= Beginning of Section =
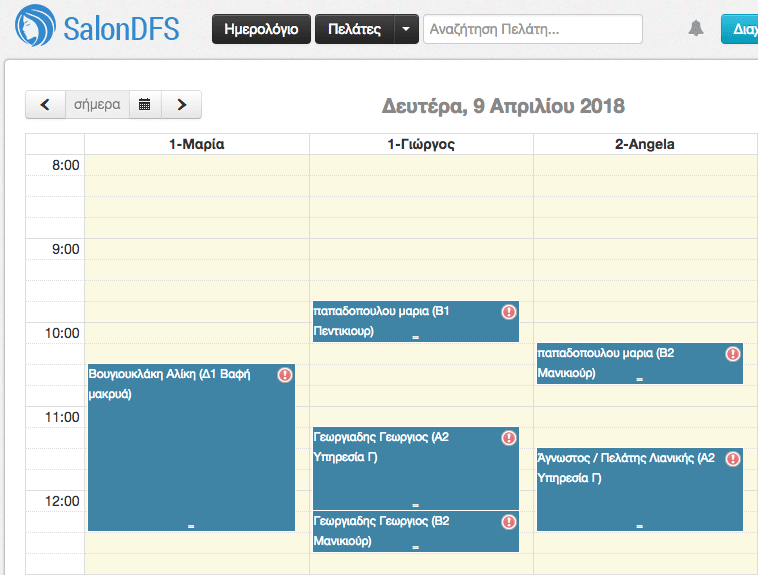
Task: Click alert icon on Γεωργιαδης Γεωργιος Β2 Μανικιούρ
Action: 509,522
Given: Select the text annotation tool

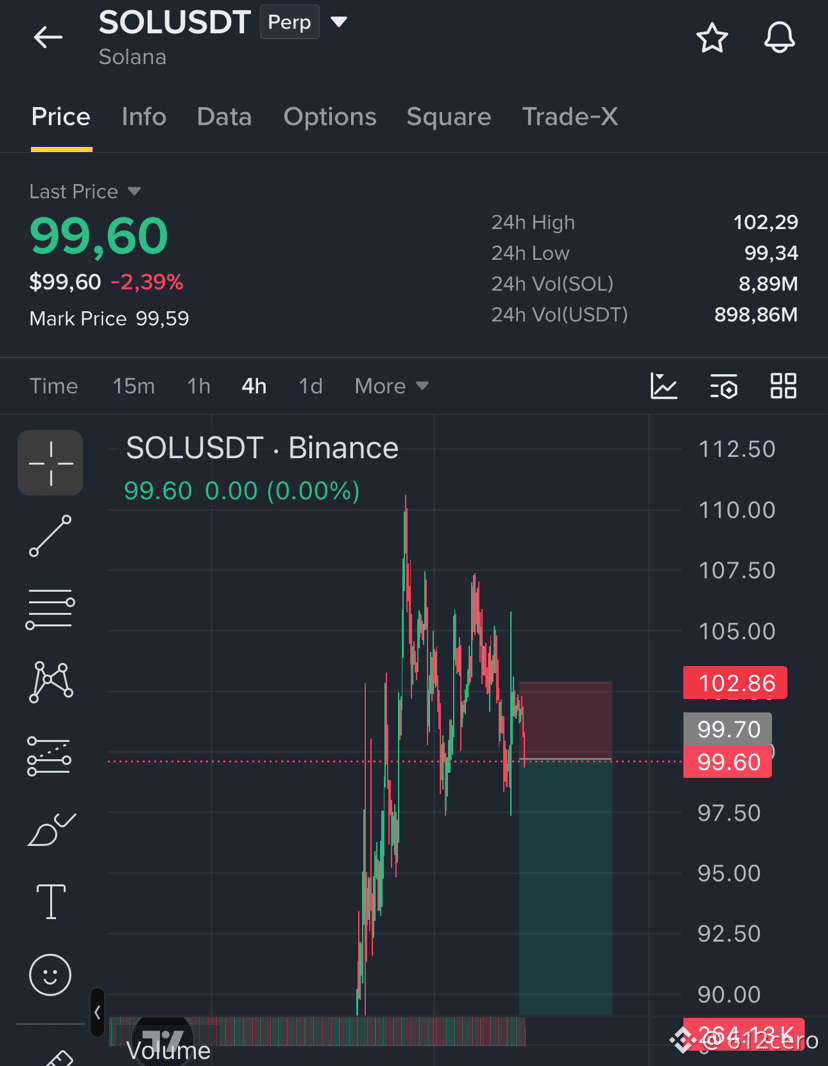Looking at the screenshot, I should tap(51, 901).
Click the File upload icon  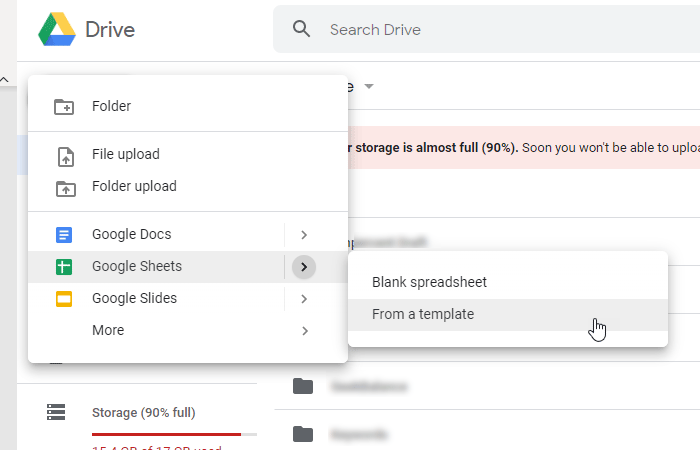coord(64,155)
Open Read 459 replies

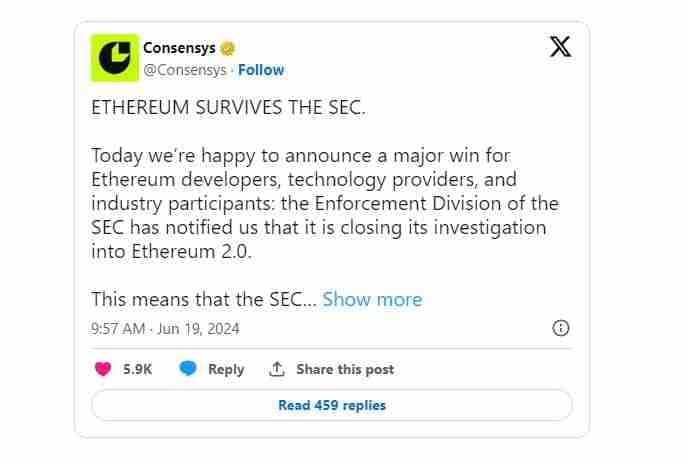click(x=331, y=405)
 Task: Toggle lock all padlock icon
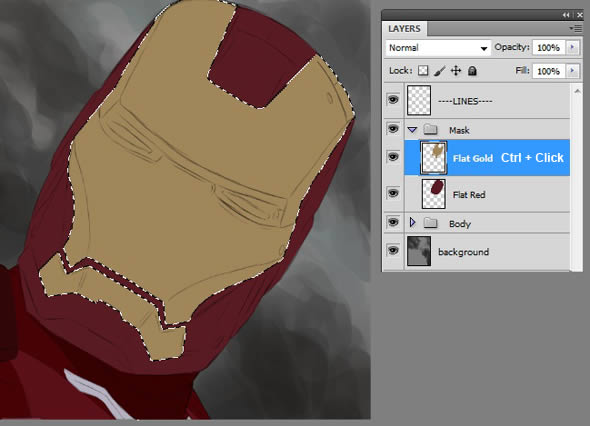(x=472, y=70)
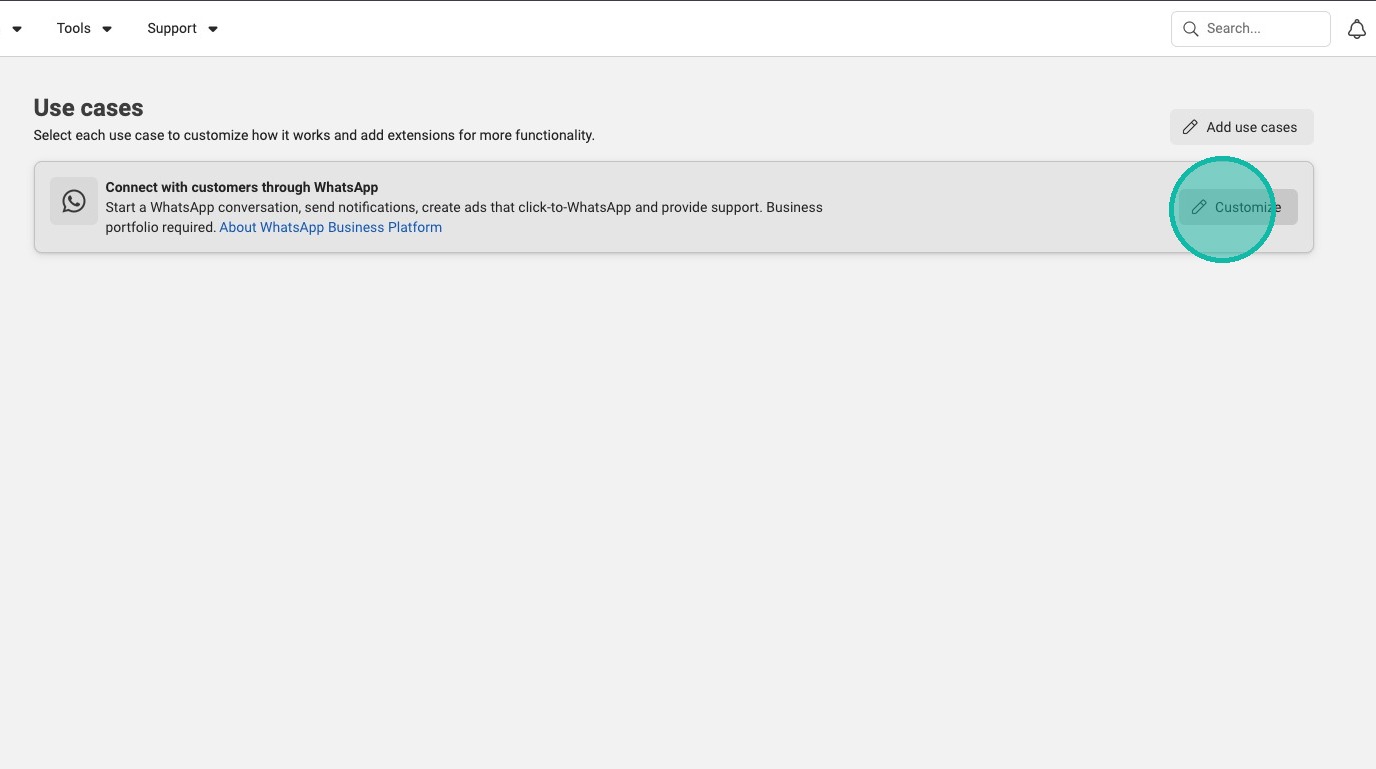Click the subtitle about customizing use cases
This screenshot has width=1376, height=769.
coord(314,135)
= End of Section =
Work instructions
Omit the pictures, then extract verbatim only those lines that fall between the line containing "Open Read 459 replies" and the final line of the records above, both included.

Solution for this exercise
Open Read 459 replies

click(x=331, y=405)
 Task: Toggle lock all padlock icon
(x=472, y=70)
Click the subtitle about customizing use cases
This screenshot has width=1376, height=769.
coord(314,135)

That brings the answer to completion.